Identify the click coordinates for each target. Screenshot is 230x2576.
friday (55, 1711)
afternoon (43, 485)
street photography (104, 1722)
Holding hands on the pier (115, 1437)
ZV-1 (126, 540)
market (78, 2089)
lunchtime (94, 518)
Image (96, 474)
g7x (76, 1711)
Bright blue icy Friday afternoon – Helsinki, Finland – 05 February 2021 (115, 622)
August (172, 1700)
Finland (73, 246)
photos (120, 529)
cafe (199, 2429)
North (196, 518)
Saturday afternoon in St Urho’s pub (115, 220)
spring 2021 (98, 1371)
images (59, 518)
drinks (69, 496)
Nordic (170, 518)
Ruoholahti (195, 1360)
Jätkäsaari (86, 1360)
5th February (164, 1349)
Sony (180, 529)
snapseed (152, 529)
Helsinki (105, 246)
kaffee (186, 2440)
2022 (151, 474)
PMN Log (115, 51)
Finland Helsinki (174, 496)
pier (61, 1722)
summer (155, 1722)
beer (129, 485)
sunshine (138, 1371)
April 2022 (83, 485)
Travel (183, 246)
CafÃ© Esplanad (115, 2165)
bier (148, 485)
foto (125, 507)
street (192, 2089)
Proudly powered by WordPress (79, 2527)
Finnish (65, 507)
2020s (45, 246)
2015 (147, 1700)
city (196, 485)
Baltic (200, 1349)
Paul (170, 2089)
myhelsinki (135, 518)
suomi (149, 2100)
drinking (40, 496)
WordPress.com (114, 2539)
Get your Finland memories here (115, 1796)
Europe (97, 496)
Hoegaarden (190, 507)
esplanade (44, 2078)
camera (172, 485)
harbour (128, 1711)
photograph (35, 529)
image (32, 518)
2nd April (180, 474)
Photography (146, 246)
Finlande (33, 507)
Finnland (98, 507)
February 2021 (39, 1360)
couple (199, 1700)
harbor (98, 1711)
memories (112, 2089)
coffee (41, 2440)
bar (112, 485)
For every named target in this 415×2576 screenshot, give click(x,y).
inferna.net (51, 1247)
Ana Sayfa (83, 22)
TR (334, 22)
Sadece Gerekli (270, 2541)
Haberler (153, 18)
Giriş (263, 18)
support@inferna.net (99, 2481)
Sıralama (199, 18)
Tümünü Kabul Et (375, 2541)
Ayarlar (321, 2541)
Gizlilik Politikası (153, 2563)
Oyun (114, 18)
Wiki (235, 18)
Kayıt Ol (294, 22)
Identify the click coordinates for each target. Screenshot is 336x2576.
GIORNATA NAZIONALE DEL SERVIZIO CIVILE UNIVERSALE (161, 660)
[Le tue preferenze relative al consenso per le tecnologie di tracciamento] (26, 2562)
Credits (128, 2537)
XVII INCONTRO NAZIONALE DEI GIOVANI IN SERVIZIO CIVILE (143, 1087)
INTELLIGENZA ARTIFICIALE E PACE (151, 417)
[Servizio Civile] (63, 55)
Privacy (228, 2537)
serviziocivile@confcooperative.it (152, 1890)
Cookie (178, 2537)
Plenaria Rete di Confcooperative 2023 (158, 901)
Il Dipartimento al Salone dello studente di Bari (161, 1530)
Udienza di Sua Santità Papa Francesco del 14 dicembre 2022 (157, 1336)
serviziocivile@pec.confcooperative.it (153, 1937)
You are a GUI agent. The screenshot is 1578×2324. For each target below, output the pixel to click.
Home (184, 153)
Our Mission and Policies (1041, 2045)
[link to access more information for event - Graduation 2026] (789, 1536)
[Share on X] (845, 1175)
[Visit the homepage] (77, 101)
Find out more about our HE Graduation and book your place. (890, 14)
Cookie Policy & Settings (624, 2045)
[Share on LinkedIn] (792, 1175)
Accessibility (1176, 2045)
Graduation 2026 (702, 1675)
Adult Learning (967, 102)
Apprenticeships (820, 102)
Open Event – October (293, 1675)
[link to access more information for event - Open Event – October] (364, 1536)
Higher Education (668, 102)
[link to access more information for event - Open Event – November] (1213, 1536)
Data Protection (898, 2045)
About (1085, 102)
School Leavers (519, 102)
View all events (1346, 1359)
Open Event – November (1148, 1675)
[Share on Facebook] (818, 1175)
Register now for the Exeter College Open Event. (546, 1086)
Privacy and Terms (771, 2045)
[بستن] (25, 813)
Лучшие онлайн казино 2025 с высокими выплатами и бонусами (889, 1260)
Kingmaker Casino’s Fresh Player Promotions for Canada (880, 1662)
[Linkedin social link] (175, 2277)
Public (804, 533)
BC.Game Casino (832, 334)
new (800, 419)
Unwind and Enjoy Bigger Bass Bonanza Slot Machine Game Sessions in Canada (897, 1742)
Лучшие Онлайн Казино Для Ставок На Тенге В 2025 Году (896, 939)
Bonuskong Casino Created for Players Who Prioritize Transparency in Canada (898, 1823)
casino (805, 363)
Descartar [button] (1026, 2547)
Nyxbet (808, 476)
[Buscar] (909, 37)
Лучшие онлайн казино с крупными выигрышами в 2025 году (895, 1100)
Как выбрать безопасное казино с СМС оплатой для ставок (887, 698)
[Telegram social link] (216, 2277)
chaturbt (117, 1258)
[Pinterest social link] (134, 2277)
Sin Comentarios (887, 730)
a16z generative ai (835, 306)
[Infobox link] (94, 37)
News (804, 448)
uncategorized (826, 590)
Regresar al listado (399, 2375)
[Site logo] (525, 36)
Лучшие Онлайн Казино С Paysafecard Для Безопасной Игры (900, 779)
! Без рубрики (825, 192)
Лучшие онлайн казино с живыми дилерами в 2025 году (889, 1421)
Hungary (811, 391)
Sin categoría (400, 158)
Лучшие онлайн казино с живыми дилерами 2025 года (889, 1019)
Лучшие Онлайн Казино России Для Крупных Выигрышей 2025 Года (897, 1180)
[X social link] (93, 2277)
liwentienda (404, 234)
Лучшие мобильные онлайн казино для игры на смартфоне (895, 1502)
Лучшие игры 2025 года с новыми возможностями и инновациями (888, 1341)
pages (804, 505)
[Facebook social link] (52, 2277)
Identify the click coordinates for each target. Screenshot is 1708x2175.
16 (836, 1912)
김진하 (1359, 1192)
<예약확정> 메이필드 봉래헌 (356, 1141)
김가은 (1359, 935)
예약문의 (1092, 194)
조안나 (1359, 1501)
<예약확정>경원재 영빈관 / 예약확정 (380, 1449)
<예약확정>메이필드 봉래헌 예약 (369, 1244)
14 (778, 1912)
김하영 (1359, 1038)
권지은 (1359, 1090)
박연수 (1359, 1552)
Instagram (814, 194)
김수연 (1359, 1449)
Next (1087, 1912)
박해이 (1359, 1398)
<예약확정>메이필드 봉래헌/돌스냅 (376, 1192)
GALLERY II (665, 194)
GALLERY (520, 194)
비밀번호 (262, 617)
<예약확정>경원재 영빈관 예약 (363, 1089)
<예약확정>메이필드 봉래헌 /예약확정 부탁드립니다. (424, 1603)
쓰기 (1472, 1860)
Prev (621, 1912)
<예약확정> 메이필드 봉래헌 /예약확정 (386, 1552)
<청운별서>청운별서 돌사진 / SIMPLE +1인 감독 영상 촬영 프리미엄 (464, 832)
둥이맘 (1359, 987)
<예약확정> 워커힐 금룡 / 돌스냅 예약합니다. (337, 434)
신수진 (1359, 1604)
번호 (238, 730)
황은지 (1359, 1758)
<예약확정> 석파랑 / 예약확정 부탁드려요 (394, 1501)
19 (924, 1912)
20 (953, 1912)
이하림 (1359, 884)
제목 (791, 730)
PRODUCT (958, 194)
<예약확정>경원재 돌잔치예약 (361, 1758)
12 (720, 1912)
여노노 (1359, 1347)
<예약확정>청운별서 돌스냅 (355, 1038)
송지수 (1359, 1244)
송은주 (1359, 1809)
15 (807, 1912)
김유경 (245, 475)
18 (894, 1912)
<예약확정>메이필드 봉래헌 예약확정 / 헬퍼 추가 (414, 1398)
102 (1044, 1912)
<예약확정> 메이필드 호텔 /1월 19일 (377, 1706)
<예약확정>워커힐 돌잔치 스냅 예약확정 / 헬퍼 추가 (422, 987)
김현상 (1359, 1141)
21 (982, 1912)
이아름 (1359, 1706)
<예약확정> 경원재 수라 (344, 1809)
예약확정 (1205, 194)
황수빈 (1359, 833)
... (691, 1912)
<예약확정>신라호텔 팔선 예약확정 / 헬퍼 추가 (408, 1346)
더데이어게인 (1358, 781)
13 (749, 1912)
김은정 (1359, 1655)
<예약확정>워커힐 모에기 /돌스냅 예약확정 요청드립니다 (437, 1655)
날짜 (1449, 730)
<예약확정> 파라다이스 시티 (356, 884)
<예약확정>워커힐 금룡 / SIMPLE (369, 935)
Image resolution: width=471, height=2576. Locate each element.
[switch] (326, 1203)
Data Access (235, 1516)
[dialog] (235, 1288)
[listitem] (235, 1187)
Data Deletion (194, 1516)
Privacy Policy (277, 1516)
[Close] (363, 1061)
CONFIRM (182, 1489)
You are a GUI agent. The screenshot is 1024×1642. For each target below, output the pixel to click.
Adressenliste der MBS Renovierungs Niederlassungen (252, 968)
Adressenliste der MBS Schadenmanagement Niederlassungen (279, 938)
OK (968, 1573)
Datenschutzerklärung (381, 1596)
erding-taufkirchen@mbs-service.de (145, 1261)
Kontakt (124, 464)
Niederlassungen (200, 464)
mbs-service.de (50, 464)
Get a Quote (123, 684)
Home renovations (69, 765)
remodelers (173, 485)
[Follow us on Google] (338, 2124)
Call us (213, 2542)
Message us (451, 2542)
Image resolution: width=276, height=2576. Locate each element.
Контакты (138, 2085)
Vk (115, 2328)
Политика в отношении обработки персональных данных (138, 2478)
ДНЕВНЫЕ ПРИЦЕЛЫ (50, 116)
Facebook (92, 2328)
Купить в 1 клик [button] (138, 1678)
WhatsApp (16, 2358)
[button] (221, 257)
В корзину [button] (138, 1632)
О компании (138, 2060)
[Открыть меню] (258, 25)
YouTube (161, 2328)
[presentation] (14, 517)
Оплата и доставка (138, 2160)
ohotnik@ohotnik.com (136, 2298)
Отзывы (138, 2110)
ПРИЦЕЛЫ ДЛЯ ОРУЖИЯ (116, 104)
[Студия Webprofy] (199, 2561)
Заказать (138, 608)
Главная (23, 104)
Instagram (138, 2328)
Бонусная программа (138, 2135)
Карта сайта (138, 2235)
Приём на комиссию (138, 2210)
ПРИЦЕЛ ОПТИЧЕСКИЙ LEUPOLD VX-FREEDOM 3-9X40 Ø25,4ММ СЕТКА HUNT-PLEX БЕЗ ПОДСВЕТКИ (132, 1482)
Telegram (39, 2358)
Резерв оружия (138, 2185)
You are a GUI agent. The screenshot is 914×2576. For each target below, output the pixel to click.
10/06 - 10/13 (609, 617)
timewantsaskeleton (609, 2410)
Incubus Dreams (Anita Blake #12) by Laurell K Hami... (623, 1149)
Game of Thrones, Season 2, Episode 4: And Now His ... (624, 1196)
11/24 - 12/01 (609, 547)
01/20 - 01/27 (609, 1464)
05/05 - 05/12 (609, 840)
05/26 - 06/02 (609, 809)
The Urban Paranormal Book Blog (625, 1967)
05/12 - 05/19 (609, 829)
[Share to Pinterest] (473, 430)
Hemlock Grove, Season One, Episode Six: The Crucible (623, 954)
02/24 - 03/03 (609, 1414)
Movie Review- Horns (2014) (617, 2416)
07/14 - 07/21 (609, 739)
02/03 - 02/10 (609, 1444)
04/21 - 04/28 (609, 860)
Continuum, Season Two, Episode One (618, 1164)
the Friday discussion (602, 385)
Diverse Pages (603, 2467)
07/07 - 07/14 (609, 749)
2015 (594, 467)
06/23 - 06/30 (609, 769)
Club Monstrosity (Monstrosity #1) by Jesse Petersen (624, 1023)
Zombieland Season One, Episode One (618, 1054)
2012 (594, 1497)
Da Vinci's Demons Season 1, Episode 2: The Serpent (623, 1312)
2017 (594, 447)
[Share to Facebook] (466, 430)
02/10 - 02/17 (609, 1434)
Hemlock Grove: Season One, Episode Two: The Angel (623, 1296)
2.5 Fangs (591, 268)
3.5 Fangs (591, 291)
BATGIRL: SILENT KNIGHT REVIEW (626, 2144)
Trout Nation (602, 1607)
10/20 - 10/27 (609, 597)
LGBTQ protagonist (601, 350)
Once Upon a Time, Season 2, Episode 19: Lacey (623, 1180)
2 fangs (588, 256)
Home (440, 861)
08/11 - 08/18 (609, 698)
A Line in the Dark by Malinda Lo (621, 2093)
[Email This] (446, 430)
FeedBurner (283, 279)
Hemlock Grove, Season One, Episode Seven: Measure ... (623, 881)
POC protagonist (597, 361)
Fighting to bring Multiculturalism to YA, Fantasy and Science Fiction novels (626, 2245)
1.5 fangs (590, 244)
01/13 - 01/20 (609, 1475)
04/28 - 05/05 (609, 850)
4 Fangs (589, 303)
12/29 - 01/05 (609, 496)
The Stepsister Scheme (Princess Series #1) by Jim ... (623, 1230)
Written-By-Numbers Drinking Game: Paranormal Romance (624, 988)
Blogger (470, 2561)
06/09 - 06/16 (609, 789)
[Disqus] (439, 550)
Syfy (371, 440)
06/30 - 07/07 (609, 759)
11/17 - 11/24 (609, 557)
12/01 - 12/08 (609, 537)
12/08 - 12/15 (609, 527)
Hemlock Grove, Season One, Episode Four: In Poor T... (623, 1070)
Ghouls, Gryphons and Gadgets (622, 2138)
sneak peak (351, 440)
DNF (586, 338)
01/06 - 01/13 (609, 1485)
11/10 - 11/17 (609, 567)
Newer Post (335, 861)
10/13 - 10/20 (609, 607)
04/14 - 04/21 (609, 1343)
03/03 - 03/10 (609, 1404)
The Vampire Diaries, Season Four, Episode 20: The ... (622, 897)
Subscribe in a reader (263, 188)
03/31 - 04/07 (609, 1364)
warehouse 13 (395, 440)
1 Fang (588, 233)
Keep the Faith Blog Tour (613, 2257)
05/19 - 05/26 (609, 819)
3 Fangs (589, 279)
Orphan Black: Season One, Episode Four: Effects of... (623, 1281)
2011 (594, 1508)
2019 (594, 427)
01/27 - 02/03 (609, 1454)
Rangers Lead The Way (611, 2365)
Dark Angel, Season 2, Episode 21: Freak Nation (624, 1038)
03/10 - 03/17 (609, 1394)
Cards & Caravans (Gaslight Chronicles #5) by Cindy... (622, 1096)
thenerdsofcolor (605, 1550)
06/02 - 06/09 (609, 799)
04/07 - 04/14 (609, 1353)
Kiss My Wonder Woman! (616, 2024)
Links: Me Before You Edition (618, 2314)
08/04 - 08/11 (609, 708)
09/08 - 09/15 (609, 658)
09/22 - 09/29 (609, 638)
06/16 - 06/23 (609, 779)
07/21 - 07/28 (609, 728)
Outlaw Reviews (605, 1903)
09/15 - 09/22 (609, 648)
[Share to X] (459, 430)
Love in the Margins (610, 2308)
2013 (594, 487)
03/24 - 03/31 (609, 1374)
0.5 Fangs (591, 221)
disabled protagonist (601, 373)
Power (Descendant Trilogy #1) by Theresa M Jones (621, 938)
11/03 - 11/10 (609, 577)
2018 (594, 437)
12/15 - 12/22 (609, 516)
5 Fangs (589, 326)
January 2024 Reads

:::

— PROBLEM TO WORK ON —
Copy exactly the lines of the listing above, beginning at the line with "2019 (594, 427)" and ending at its final line; write out nothing else.

— WRITTEN RESPONSE —
2019 (594, 427)
01/27 - 02/03 (609, 1454)
Rangers Lead The Way (611, 2365)
Dark Angel, Season 2, Episode 21: Freak Nation (624, 1038)
03/10 - 03/17 (609, 1394)
Cards & Caravans (Gaslight Chronicles #5) by Cindy... (622, 1096)
thenerdsofcolor (605, 1550)
06/02 - 06/09 (609, 799)
04/07 - 04/14 (609, 1353)
Kiss My Wonder Woman! (616, 2024)
Links: Me Before You Edition (618, 2314)
08/04 - 08/11 (609, 708)
09/08 - 09/15 (609, 658)
09/22 - 09/29 (609, 638)
06/16 - 06/23 (609, 779)
07/21 - 07/28 (609, 728)
Outlaw Reviews (605, 1903)
09/15 - 09/22 (609, 648)
[Share to X] (459, 430)
Love in the Margins (610, 2308)
2013 (594, 487)
03/24 - 03/31 (609, 1374)
0.5 Fangs (591, 221)
disabled protagonist (601, 373)
Power (Descendant Trilogy #1) by Theresa M Jones (621, 938)
11/03 - 11/10 (609, 577)
2018 (594, 437)
12/15 - 12/22 (609, 516)
5 Fangs (589, 326)
January 2024 Reads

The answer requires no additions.